I am a fifth year PhD student in Computer Science at Harvard University, advised by Demba Ba. My research interests revolve around deep learning, mathematics, and optimization. I'm particularly interested in representations, geometry and topology, and dynamics in deep learning. During the summer of 2021 I interned at Amazon Web Services where I had the pleasure to be hosted by Karim Helwani. I finished my undergraduate studies at the National Technical University of Athens in Greece, where I conducted my thesis in tropical geometry under the supervision of Petros Maragos.


Mentoring: As a first-generation student, I'm passionate about providing help and guidance to people who have no access to it. This led to the creation of a mentoring initiative, MentoRes, along with Konstantinos Kallas, that intends to help people applying for PhD programs in Computer Science or engineering fields. I'm always happy to chat and give advice, even if it's unrelated to PhD applications.

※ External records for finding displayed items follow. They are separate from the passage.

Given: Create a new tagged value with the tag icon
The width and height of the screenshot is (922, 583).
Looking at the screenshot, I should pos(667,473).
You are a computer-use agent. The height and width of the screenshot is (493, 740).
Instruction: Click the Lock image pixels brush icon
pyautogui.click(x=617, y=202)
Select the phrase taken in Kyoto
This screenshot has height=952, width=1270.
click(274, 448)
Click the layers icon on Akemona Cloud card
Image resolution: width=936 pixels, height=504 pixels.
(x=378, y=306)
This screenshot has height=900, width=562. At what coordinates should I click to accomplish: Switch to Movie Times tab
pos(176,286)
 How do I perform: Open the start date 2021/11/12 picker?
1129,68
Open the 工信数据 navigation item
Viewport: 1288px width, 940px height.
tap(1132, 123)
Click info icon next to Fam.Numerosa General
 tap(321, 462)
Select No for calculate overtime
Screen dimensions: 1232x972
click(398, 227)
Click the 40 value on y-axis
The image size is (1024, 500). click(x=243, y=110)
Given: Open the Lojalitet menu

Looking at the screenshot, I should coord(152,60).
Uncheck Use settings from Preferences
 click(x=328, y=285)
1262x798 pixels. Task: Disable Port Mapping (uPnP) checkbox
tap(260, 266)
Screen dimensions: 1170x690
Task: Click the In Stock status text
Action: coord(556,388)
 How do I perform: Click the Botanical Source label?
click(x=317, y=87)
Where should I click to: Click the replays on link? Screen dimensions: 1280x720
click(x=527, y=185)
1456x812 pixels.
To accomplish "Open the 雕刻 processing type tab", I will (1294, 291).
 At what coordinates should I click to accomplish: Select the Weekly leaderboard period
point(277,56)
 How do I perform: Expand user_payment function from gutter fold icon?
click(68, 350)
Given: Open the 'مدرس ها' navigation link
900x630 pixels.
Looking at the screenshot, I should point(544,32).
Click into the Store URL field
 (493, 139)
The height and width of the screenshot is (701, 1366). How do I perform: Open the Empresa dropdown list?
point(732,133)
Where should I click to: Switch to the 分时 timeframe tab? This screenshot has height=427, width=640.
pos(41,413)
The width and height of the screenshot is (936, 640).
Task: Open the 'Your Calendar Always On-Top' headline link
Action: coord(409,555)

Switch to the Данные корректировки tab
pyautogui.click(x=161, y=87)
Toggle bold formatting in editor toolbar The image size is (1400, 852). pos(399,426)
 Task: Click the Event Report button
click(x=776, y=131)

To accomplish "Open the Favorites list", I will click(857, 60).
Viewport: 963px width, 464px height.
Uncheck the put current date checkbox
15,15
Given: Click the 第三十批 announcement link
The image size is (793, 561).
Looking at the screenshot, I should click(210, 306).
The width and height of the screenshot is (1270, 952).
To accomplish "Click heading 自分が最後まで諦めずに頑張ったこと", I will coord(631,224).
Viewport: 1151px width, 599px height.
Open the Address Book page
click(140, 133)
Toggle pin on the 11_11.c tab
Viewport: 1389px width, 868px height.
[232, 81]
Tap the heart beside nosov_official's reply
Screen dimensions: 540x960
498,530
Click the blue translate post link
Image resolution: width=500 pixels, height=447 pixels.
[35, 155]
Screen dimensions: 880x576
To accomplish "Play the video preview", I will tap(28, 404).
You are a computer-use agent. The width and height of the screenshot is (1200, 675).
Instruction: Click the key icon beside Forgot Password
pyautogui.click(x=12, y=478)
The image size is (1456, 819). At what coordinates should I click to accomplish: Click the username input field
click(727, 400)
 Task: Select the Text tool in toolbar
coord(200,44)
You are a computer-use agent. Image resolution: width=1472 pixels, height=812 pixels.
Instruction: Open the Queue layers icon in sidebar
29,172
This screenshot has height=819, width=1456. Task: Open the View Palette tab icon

Personal: I was born and spent the first couple of years of my life in Crete. I then moved to Athens, where I spent most of my life before coming to the US for my PhD. I enjoy quotes a lot and keep lists of my current favorites. My favorite book is "The Cider House Rules" by John Irving, I'm a movie buff with a soft spot for tasteful thrillers and horror movies, and I enjoy skill-based video games. I play board games weekly, mainly social deception and minmax euro games. I love national parks, but unfortunately my quest to visit all of them has lagged behind due to COVID.


Projects

Equivariance
Neural networks have achieved state-of-the-art results in many fields, however it's not clear how to design networks the respect, and account for, the inductive biases of a particular task. This line of work studies principled ways to encode, and learn, inductive biases in neural networks, resulting in better performance, interpretability, and reduced numbers of parameters.


Relevant papers:
- "Learning linear groups in neural networks"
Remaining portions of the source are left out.